Gen­er­al­ly, and one must speak gen­er­al­ly because reg­u­la­tions have not been issued, if a group health plan’s cost for applic­a­ble cov­er­age goes beyond the statu­to­ry thresh­olds, then a 40% excise tax will be assessed on the excess amounts. The annu­al thresh­olds are $10,200 ($850per month) for indi­vid­ual cov­er­age and $27,500 ($2,291.67 per month) for cov­er­age oth­er than indi­vid­ual cov­er­age. The Cadil­lac Tax applies to ful­ly insured and self-fund­ed plans.

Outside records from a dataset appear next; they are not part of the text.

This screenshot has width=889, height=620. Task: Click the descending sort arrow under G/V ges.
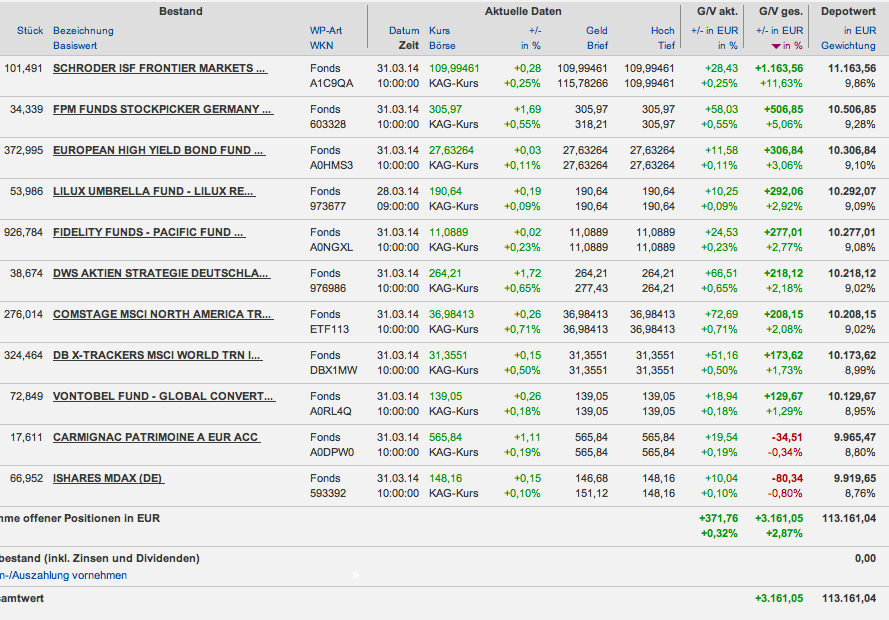point(775,46)
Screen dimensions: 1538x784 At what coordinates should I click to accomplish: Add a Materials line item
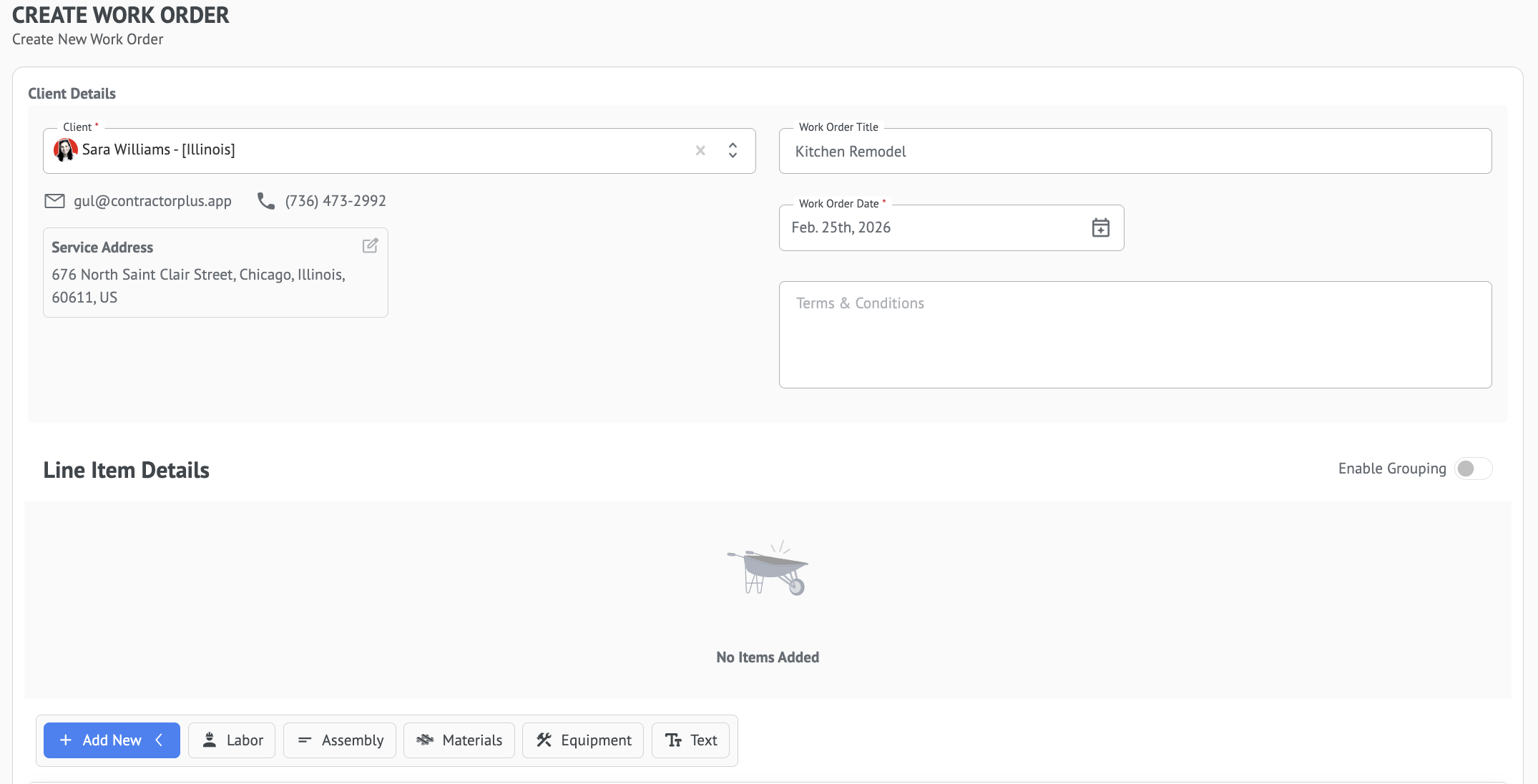click(459, 740)
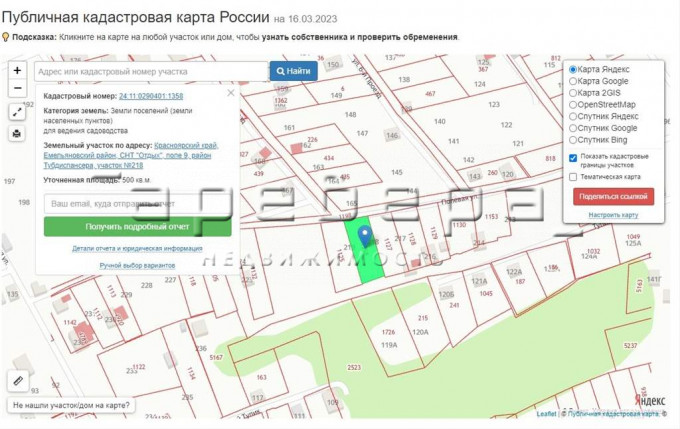Click the ruler measurement tool

click(x=17, y=381)
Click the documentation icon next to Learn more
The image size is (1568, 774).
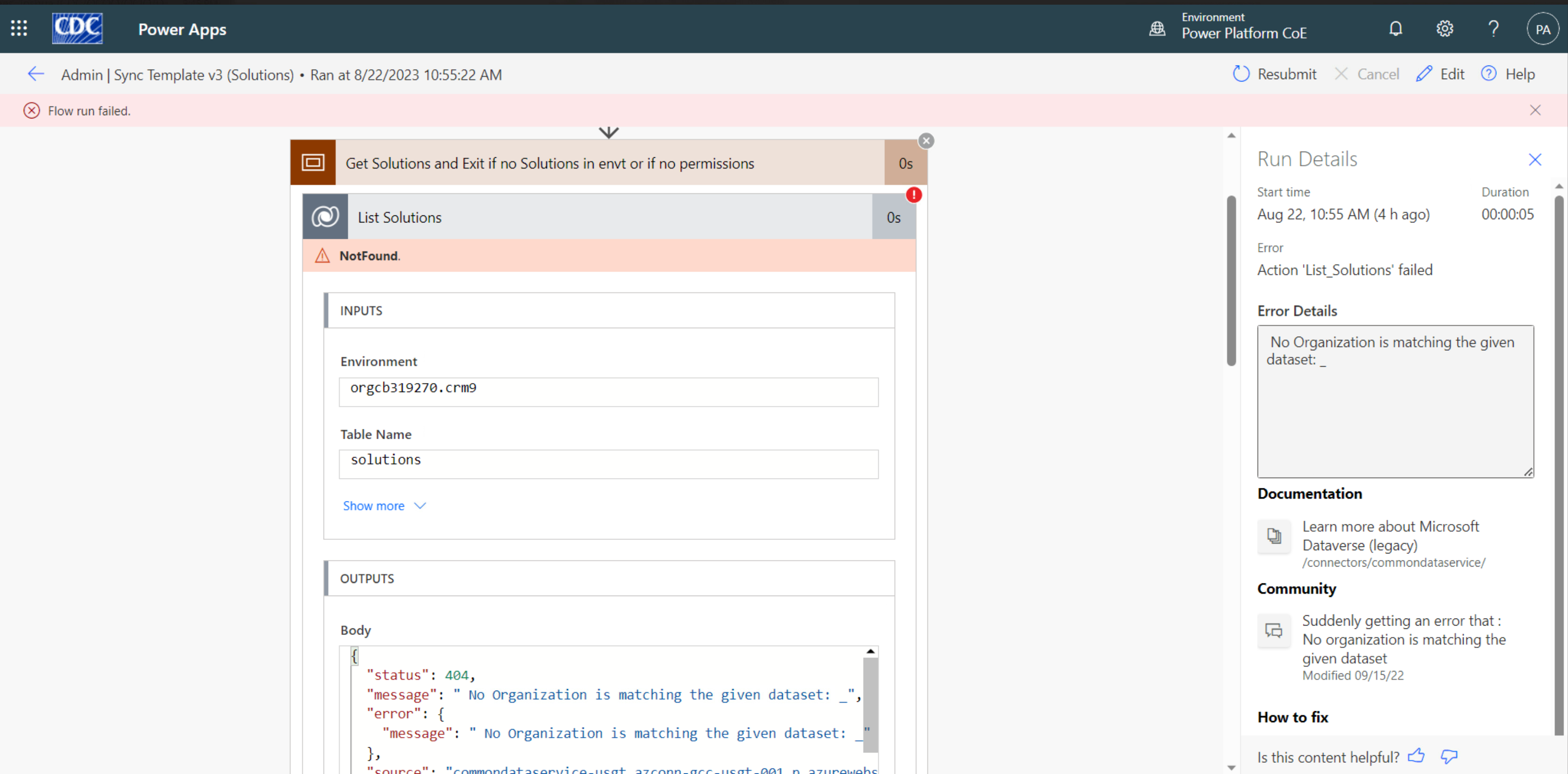(1274, 537)
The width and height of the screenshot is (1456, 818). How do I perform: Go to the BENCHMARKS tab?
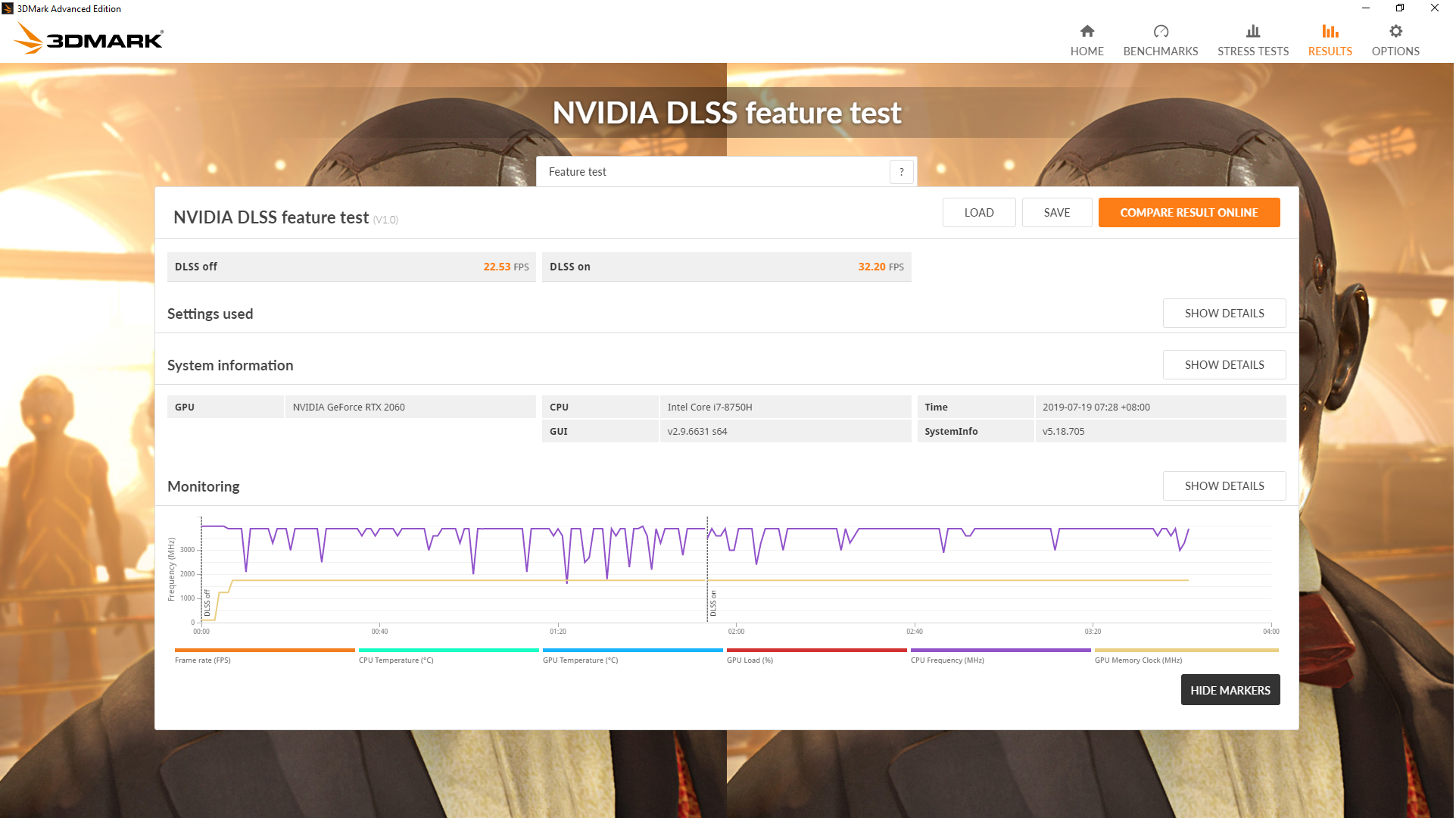pos(1162,52)
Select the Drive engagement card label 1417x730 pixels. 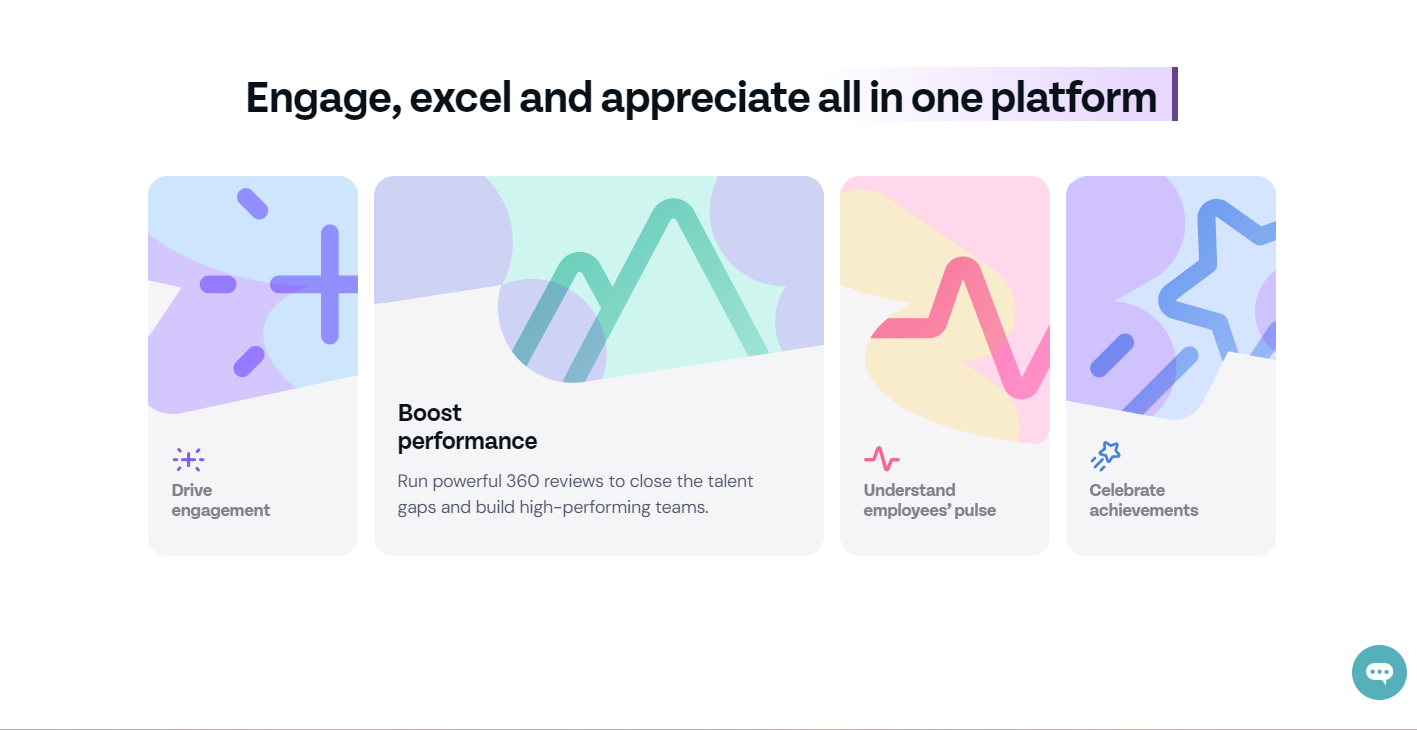point(221,500)
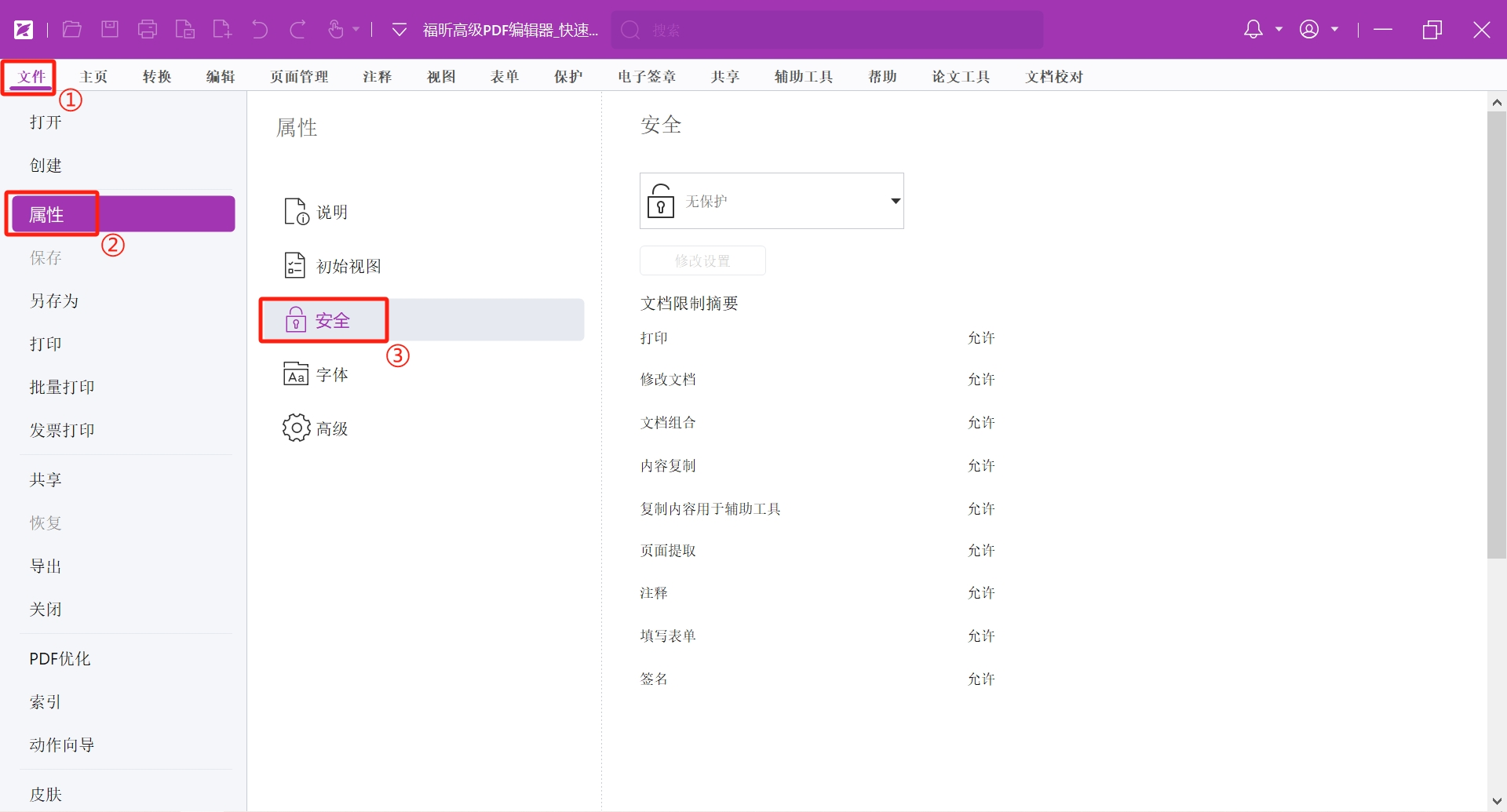
Task: Select the hand tool icon
Action: 336,30
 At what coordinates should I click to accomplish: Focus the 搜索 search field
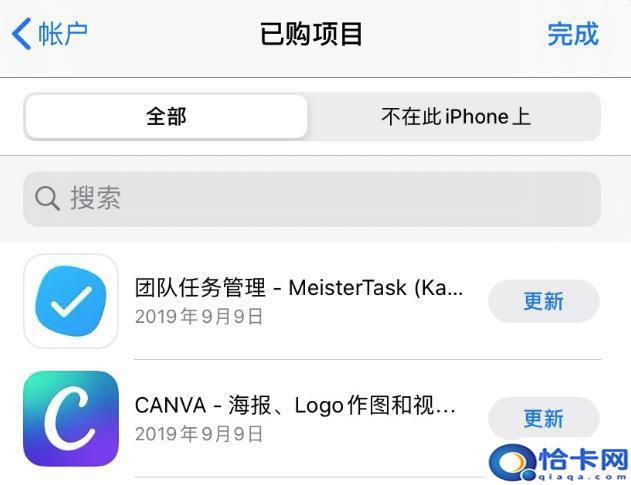312,199
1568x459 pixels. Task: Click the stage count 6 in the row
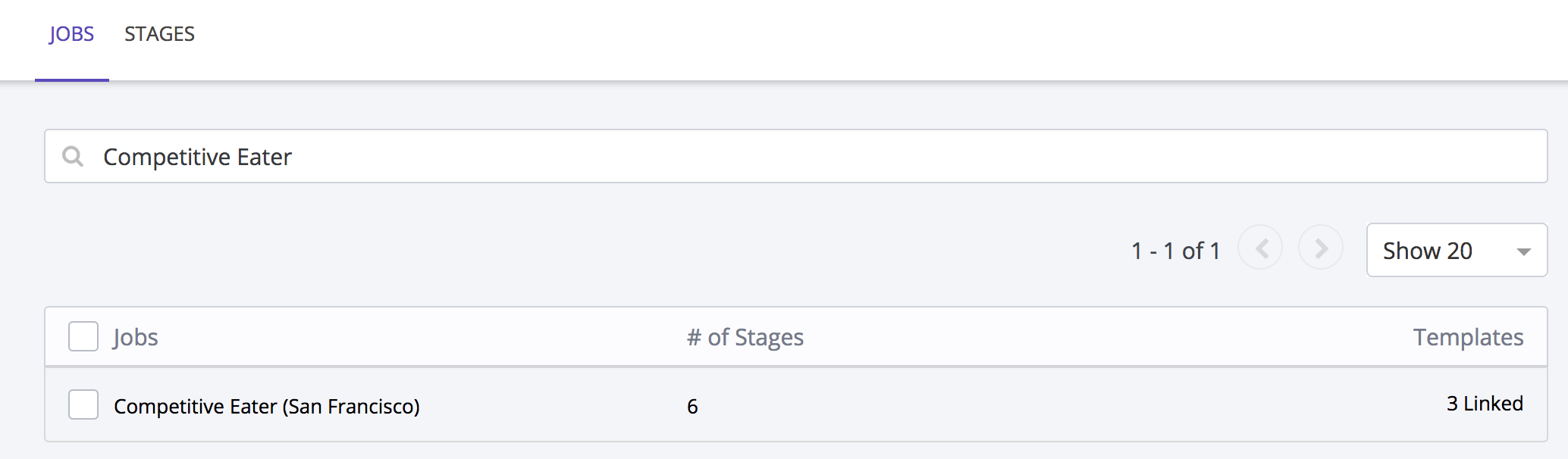(692, 407)
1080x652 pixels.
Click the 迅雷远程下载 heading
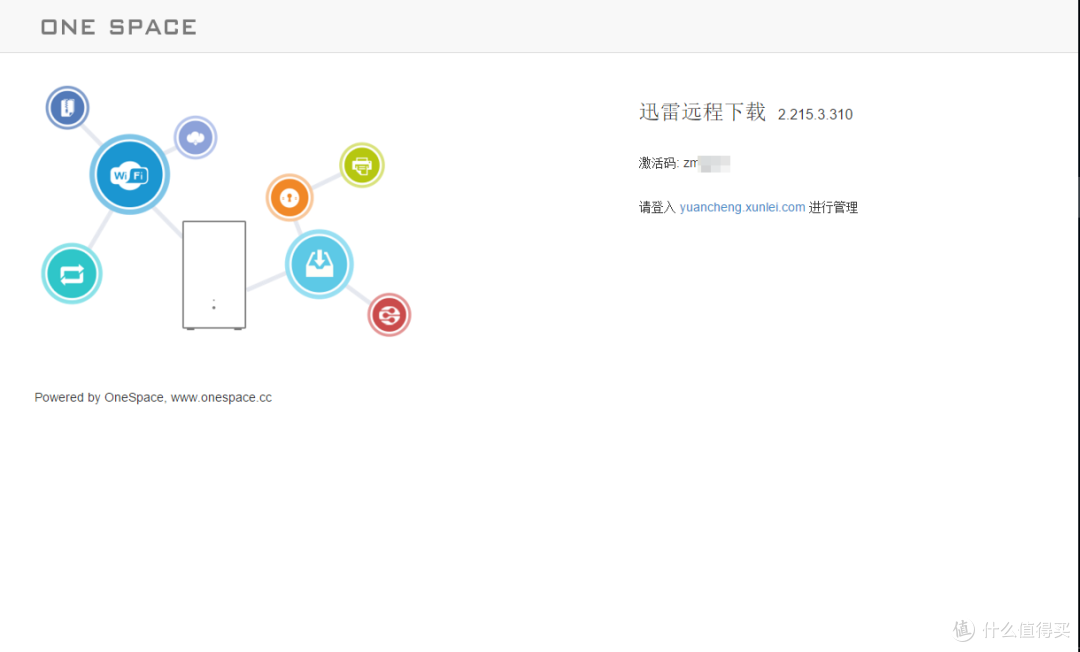[x=702, y=113]
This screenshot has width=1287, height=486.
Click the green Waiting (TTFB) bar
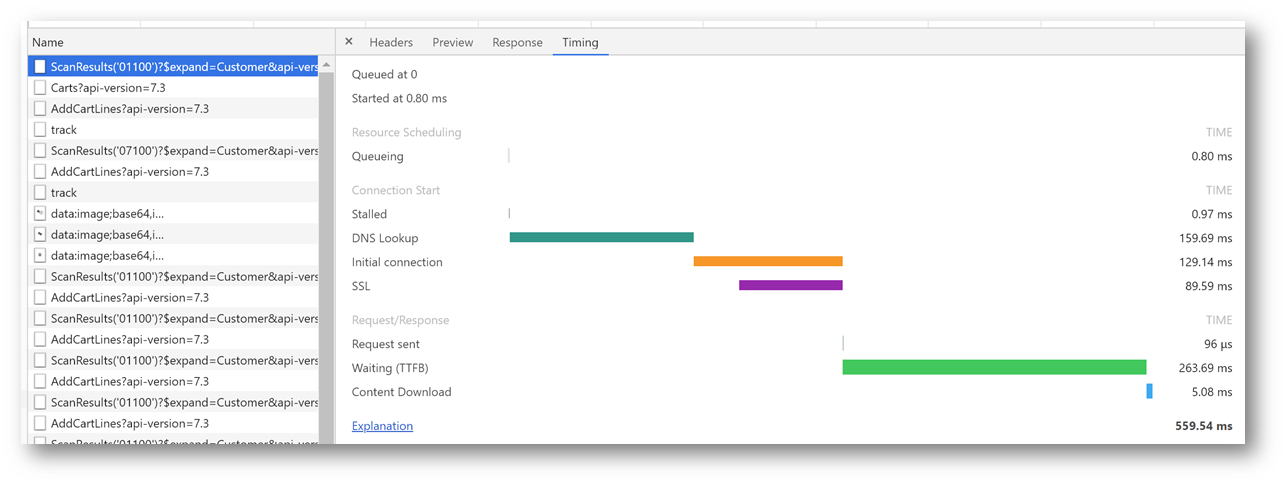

It is report­ed that near­ly half of employ­er-spon­sored health plans could trig­ger the tax. One rea­son for this is that larg­er groups must spon­sor a base plan that meets min­i­mum val­ue in order to avoid a poten­tial PPACA Employ­er Shared Respon­si­bil­i­ty tax (IRC Sec­tion 4980H(b)). Anoth­er rea­son is that “applic­a­ble cov­er­age” includes major med­ical cov­er­age, includ­ing pre­scrip­tion drug costs; con­tri­bu­tions to med­ical flex­i­ble spend­ing accounts (FSAs), health sav­ings accounts (HSAs), health reim­burse­ment arrange­ments (HRAs), and Archer med­ical sav­ings accounts (MSAs), if cer­tain con­di­tions are met; cov­er­age for on-site med­ical clin­ics; retiree cov­er­age; cov­er­age only for a spec­i­fied dis­ease or ill­ness; and hos­pi­tal indem­ni­ty or oth­er fixed indem­ni­ty insurance.

On Feb­ru­ary 11, 2015, Rep. Frank Guin­ta (R‑N.H.) intro­duced H.R. 879, Ax the Tax on Mid­dle Class Amer­i­cans’ Health Plans Act. The bill has 31 co-spon­sors and was referred to the House Ways and Means Committee.